# Aufgabenstellung
Gib die folgenden Zeilen unverändert wieder: Beginne bei der Zeile, die „pixels, height=248 pixels.“ enthält, und höre nach der Zeile auf, die „tabs-divider is located“ enthält.

# Bereitgestelltes Material
%%

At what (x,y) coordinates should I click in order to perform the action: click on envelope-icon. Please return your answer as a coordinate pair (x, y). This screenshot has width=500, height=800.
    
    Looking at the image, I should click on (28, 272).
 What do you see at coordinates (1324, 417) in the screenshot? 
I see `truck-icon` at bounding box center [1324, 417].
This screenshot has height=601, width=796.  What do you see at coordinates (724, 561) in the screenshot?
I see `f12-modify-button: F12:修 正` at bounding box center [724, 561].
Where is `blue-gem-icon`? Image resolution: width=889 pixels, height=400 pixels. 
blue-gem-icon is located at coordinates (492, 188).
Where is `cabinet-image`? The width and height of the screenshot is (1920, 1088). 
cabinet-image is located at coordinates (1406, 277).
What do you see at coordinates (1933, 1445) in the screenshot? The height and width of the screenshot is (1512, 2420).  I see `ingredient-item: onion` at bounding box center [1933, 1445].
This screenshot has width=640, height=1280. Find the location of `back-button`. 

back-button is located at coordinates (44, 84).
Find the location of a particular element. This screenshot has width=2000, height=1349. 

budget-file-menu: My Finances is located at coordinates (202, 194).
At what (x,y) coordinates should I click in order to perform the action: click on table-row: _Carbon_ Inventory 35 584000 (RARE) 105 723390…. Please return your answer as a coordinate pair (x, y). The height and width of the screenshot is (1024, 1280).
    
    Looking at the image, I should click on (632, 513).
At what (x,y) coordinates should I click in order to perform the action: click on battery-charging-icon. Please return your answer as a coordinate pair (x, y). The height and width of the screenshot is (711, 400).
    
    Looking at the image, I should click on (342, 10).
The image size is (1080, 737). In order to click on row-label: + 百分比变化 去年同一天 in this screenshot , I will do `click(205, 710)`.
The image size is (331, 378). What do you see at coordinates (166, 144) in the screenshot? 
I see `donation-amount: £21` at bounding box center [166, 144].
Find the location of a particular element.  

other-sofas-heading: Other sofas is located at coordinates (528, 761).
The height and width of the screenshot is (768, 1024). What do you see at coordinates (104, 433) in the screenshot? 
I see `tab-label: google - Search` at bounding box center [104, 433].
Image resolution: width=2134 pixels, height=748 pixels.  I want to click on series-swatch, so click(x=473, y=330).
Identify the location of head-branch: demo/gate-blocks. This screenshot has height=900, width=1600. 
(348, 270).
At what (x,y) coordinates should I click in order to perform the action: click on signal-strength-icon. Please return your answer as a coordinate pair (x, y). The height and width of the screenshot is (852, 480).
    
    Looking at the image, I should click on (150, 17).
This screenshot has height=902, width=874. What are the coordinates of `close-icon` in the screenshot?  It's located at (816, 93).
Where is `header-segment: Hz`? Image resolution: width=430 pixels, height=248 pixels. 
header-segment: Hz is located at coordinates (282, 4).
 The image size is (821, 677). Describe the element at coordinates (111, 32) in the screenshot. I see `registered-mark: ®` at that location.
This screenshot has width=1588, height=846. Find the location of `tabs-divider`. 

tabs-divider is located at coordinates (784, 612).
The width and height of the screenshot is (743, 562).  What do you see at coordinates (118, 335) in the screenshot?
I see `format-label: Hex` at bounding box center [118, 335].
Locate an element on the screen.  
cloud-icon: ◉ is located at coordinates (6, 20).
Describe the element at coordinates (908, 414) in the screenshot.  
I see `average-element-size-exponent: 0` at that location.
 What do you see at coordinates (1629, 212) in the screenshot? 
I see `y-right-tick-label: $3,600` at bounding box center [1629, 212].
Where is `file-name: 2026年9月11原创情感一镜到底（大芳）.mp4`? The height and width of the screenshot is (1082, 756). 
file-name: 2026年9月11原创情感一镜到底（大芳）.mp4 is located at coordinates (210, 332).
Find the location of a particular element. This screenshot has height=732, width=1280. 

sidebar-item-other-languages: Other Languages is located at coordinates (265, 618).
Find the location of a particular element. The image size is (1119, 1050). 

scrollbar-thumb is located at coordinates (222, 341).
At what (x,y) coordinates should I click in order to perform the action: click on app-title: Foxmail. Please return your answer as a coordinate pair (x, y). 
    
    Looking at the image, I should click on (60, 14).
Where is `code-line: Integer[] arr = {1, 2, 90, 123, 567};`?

%%

# Schriftliche Antwort
Where is `header-segment: Hz`? Image resolution: width=430 pixels, height=248 pixels. 
header-segment: Hz is located at coordinates (282, 4).
 The image size is (821, 677). Describe the element at coordinates (111, 32) in the screenshot. I see `registered-mark: ®` at that location.
This screenshot has width=1588, height=846. Find the location of `tabs-divider`. 

tabs-divider is located at coordinates (784, 612).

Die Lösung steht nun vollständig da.